- Interactive map of Champasri
- 15°43′14″N 103°16′25″E﻿ / ﻿15.72056°N 103.27361°E
- Type: Human settlement
- Periods: Pre-history
- Cultures: Dvaravati; Angkorian;
- Associated with: Mon people; Lao people; Thai people;
- Location: Na Dun, Maha Sarakham, Thailand

History
- Built: c. 7th century
- Abandoned: c. 13th century

Site notes
- Material: Brick, Laterite, Sandstone, Ceramics
- Area: 3.76 square kilometres (376 ha)
- Excavation dates: 2006
- Archaeologists: Mahasarakham University
- Condition: Mostly destroyed
- Owner: Private
- Public access: Yes

= Champasri =

Ancient settlement in Thailand

Champasri (จัมปาศรี) was an ancient settlement located in Ku Santarat Subdistrict, Na Dun district, Maha Sarakham, northeastern Thailand. Found in the 7th century during the Dvaravati period and was abandoned around the 13th century due to the decline of the Angkor. It was repopulated by Lao people from Roi Et around the 19th century following the establishment of Maha Sarakham in 1865.

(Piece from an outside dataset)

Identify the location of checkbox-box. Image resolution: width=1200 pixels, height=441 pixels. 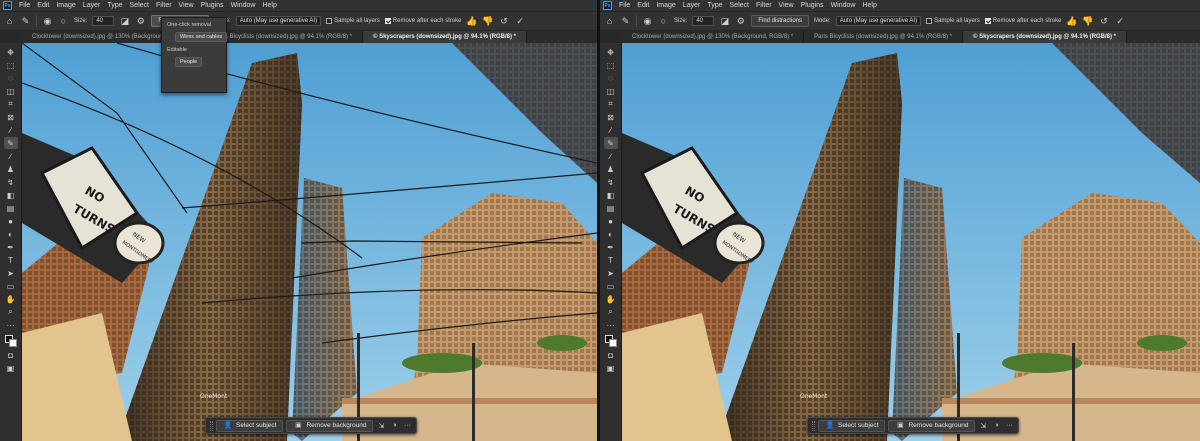
(330, 21). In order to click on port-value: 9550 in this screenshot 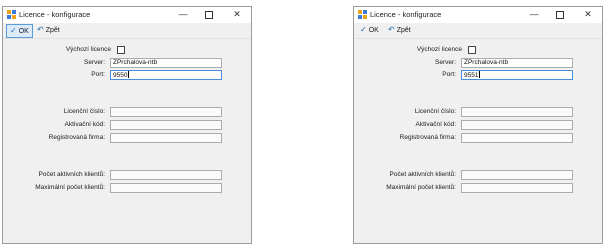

Champasri was a supra-regional center of the Dvaravati civilization, together with Si Thep, Mueang Fa Daet Song Yang, Dong Mueang Aem, Non Mueang and others, but little known about its political structure. Each of these could have previously been the center of an ancient kingdom. In the case of Champasri, it was said to be the capital of the same named city-state.

Tatsuo Hoshino suggests Champasri was one of the vassals of an ancient Wen Dan.

==Layout and location==
The ancient city of Champasri is a double-moat ancient settlement. It has an oval shape, with a wide base in the north and a tapering tip in the south. It is approximately 2 kilometers wide and 4 kilometers long. It has a 20-meter-wide moat and an earthen embankment that is 3 meters high and 6 meters wide. The inner city was built during the Dvaravati period, while the outer one was later developed in the Angkorian era. To the east, 200 meters beyond the outer moat, evidence of a big rectangular pond, known as "Nong E Lai" (หนองอีไล) by the locals, was discovered, stretching parallel to the city and storing water for agricultural use and to sustain community expansion.

Several streams flow around the site and finally travel 8 kilometers south to the Lam Tao (ลำเตา), one of the Mun River's tributaries.

==Findings==
In archaeological surveys performed in 1988, mounds and ruins were found scattered throughout the city; some were destroyed, and some are still intact. Later in 2006, an excavation by the Faculty of Architecture, Urban Design and Creative Arts of Mahasarakham University discovered 25 ancient sites scattered throughout the city, for example, Sala Nang Khao (ศาลานางขาว), Ku Noi (กู่น้อย), Ku Santrat (กู่สันตรัตน์), and a stupa containing the relics of the Buddha, the founder of Buddhism. Mon and old Khmer inscriptions found in the back of votive tablets dated the 12th century.

Settlements can be classified into three stages, as follows:
1. Prehistory and early history periods (before the 7th century): several mounds contain evidence of prehistoric human occupation; human burials were found dating from the prehistoric era to an early historical period. Iron tools and pottery antiques such as teapots, pottery bowls, pottery plates, various types of pottery, bronze bracelets, and carnelian beads were discovered numerously across the site.
2. Dvaravati period (7th—10th century): the community was indianized and developed into a complex society. It had more contact with the other communities. Although Buddhism was the dominant religion, cremation-free burial practices are still practiced. Rituals were combined with religious beliefs, as there were two small egg-shaped jars with lids were found containing cremated human bones with ashes buried together, showing that the belief in Buddhism related to funeral rites by cremation and then collecting ashes, placing them in jars then burying them. The inner moat was built during this era.
3. Angkorian period (10th–13th century): Dvaravati declined. Angkorian began to influence the region and Hinduism was the main belief. Fragments of both glazed and unglazed pottery were found, which are assumed to be the product of Buriram kilns. The outer moat was built. Outside the city wall, 300 meters to the south, Prasat Ku Santarat (กู่สันตรัตน์) is situated in the Wat Ku Tai temple (วัดกู่ใต้). It was built around 1157–1208 during the reign of Jayavarman VII of the Angkor.